Whole culinary mushrooms can be used in one-pot meals, savory breakfasts like eggs, omelettes and oatmeal, gluten-free flatbreads, stir-fries, and dairy-free soups. They also make great pizza toppings!
Discover more mushroom recipes in this guide to medicinal mushrooms.
Photo: Joseph Gonzalez on Unsplash
Eggs contain Vitamin D, which helps to modulate our immune system, reduce our risk of infections, and prevent autoimmune diseases. They’re a nutrient-dense source of protein, and protein helps us produce anti-bodies and ward off infections, as well as repair damaged tissue. Eggs are packed with anti-inflammatory omega-3 fats, Vitamin A for immunity, and B vitamins to help us sleep – something we could all use when we’re under the weather.
Eat eggs for breakfast in a variety of ways: scrambled, poached, over-easy, soft-boiled, or however you love your eggs. Make an omelette or quiche, use them to bind crackers or gluten-free bread, have a hard-boiled egg as a snack or atop salads, or crack an egg into your hot noodle dishes.

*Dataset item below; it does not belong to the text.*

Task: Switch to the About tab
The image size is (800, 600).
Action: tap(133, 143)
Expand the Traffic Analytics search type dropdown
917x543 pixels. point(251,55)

These additional handy tips can help further support healthy immunity.
Sugary foods inhibit our ability to destroy harmful bacteria, so it’s best to avoid sweet treats if you feel a cold or flu coming on and also while you’re sick (and that includes the natural sweeteners too). If you’re struggling with sugar cravings, these tips can help.
You’ve probably heard that stress negatively impacts our health in a variety of ways. When it comes to the immune system and cold and flu season, stress inhibits our adrenal hormones – particularly cortisol, which helps to regulate inflammation. Prolonged stress not only leaves us vulnerable to infections but also may impact our ability to fight infections once they set in. (For a detailed summary of stress and immunity, check out this meta-analysis.)
Hydration is essential to flushing out toxins, supporting digestion, reducing pain and headaches, and transporting chemical messengers throughout the body. So drink up – we recommend the cleanest water source you can find, without chlorine and other chemicals. If plain water sounds boring, try jazzing it up, or consume green juice, smoothies, or herbal teas.
Concocting herbal tinctures isn’t as difficult as you might expect – all you need is a clean mason jar, a few healthful ingredients, and time. We have a full tutorial on homemade tinctures for you to try. For immune system support, try making Fire Cider, a fiery mix of a number of immune-enhancing food such as ginger, garlic, onion, horseradish, raw honey, and apple cider vinegar, or homemade elderberry syrup.
Integrating these 9 cold-fighting foods into your regular dietary rotation can help you support the immune system, prevent those inconvenient colds and flus, and help you recover more quickly if you do happen to succumb to the sniffles.